Charles Ellicott Commentary


Charles Ellicott Commentary
"And he took bread, and when he had given thanks, he brake it, and gave to them, saying, This is my body which is given for you: this do in remembrance of me. And the cup in like manner after supper, saying, This cup is the new covenant in my blood, [even] that which is poured out for you." — Luke 22:19-20 (ASV)
He took bread, and gave thanks.—See Notes on Matthew 26:26-28; Mark 14:22–25. The other two reports give He blessed, instead of He gave thanks. There is, of course, no real difference between them. Thanksgiving and blessing both entered into what we may call the Jewish “Grace,” and were to that extent interchangeable terms. It is noticeable that St. Paul’s account, in 1 Corinthians 11:23, agrees on this point with St. Luke’s.
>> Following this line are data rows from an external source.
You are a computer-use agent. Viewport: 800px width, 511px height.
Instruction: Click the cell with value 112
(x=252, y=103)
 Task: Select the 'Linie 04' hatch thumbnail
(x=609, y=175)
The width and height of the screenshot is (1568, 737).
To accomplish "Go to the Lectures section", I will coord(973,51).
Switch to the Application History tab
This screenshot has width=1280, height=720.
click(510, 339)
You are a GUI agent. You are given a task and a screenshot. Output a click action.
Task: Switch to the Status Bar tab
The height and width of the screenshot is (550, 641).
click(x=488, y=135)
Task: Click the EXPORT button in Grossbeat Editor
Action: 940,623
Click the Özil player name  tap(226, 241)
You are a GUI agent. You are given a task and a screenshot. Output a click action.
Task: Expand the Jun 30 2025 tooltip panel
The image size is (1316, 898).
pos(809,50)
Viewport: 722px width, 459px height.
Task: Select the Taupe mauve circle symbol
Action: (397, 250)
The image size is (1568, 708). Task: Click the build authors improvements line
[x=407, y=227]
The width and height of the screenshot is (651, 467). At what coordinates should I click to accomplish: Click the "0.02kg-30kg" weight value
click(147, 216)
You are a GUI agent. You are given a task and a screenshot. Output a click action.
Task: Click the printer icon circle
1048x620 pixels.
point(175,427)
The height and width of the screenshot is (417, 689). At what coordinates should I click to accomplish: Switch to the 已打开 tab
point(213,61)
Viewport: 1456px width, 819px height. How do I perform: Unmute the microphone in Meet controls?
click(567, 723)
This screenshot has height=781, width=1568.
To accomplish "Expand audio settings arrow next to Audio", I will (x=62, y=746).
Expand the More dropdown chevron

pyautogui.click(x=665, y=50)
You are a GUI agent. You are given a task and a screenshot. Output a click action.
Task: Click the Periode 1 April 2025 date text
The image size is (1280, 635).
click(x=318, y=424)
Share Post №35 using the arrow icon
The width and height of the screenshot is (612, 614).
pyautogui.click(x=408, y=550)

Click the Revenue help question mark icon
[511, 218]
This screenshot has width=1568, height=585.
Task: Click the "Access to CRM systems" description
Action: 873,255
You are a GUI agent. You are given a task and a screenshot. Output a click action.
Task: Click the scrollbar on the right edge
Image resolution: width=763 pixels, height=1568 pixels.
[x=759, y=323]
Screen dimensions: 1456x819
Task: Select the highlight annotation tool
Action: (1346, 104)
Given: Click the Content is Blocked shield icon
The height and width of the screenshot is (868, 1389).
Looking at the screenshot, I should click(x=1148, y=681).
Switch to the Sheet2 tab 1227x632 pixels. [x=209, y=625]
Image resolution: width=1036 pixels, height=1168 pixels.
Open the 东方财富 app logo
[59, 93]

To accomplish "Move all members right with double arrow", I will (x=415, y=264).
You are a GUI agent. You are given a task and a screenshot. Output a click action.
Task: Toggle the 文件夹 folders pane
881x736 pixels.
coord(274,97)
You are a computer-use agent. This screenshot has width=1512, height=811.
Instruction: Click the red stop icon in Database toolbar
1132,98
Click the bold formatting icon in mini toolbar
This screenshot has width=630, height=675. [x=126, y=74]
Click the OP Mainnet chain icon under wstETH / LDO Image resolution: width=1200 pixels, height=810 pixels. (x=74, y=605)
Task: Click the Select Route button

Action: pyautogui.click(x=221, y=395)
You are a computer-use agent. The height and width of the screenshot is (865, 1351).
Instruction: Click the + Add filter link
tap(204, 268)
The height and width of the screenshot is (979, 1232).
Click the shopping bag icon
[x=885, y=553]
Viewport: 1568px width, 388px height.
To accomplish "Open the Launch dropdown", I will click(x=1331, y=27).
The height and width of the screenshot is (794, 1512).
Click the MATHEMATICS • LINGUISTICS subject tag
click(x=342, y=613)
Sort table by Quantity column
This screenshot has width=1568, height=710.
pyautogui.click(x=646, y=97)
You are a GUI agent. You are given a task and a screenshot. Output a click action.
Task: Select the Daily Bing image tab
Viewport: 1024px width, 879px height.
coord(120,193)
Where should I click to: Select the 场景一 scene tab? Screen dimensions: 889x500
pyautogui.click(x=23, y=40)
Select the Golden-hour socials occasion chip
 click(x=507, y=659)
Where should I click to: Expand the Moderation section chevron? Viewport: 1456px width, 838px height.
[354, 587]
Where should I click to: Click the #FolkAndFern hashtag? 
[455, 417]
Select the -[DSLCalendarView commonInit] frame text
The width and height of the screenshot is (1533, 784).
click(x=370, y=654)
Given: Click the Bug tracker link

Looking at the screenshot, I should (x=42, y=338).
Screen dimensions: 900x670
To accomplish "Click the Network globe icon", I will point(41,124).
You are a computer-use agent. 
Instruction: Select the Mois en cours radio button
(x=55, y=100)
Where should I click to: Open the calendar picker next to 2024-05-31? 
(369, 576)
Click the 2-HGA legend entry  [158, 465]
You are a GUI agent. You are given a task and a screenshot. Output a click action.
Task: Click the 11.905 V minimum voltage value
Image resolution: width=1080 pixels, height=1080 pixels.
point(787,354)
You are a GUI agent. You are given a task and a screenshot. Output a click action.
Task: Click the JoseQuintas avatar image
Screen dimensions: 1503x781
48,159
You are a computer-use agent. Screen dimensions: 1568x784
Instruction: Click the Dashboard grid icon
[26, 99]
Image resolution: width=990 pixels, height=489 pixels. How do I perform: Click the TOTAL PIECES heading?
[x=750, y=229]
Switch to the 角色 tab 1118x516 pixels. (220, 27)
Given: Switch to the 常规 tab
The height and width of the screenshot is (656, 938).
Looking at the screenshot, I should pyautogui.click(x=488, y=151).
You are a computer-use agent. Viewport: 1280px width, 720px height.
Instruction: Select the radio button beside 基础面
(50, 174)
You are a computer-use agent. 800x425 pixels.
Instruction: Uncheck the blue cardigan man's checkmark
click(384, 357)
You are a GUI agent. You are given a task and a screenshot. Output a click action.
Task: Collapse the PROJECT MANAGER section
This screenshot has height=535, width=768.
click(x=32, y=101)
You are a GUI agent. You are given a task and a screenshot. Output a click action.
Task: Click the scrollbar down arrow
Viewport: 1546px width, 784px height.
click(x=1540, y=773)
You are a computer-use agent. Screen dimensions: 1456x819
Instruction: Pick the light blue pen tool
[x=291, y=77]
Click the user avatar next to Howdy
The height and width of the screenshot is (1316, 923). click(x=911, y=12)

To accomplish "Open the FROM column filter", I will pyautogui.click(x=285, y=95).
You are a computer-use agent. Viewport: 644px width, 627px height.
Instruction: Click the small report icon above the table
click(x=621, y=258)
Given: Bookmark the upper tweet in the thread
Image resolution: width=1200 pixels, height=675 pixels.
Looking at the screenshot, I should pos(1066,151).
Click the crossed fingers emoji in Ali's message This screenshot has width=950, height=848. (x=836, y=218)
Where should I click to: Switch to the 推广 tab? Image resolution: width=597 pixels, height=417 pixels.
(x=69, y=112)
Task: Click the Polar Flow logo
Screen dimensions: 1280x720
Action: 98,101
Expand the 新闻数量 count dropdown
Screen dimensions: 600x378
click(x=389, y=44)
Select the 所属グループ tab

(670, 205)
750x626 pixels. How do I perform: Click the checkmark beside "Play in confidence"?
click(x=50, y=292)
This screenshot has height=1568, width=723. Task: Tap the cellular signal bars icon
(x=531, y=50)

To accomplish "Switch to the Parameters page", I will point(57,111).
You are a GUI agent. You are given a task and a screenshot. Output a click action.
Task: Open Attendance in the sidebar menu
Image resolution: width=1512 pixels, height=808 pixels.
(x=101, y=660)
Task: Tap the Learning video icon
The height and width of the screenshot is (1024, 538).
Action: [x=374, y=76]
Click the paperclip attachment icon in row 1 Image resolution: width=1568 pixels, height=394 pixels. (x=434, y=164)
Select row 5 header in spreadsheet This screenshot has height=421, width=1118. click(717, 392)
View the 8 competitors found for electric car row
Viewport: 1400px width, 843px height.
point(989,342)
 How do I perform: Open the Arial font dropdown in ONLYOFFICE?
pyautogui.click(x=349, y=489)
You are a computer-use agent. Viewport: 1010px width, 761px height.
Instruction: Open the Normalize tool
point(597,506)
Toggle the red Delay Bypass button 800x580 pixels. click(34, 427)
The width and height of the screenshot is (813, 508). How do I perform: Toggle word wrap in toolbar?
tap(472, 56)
Which is given for you.—Literally, which is now in the act of being given. The sacrifice was already inchoate in will. St. Paul’s report omits the participle.
This do in remembrance of me.—Literally, as My memorial, or, as your memorial of Me. The words are common to St. Luke and St. Paul, but are not found in the other two reports. The word for “remembrance” occurs in the New Testament only here and in Hebrews 10:3. In the Greek version of the Old Testament it is applied to the showbread (Leviticus 24:7), to the blowing of trumpets (Numbers 10:10), in the titles of Psalm 38:1 (“to bring to remembrance,”), and Psalm 70:1.
The word had thus acquired the associations connected with a religious memorial and could be applied to a sacrifice as commemorative, though it did not in itself involve the idea of sacrificing. The fact that our Lord and His disciples had been eating a sacrifice that was also a memorial gives a special force to the words used in this way. In time to come, they were to remember Him as having given Himself, sacrificed Himself, for them, and this was to be the memorial in which memory was to express itself and by which it was to be enlivened. It may be noted that the early Liturgies, as a rule, follow St. Luke’s report, attaching the word “memorial” sometimes to the bread, sometimes to the cup, and sometimes to both.
This cup is the new testament in my blood.—Better, New Covenant. The adjective is, in the best manuscripts, peculiar to St. Luke, as is also the phrase shed for you instead of shed for many. The participle is in the present tense, which is being shed, like the being given, in Luke 22:19. St. Paul and St. Luke agree in placing the giving of the cup after they had supped. (See Note on Matthew 26:28.)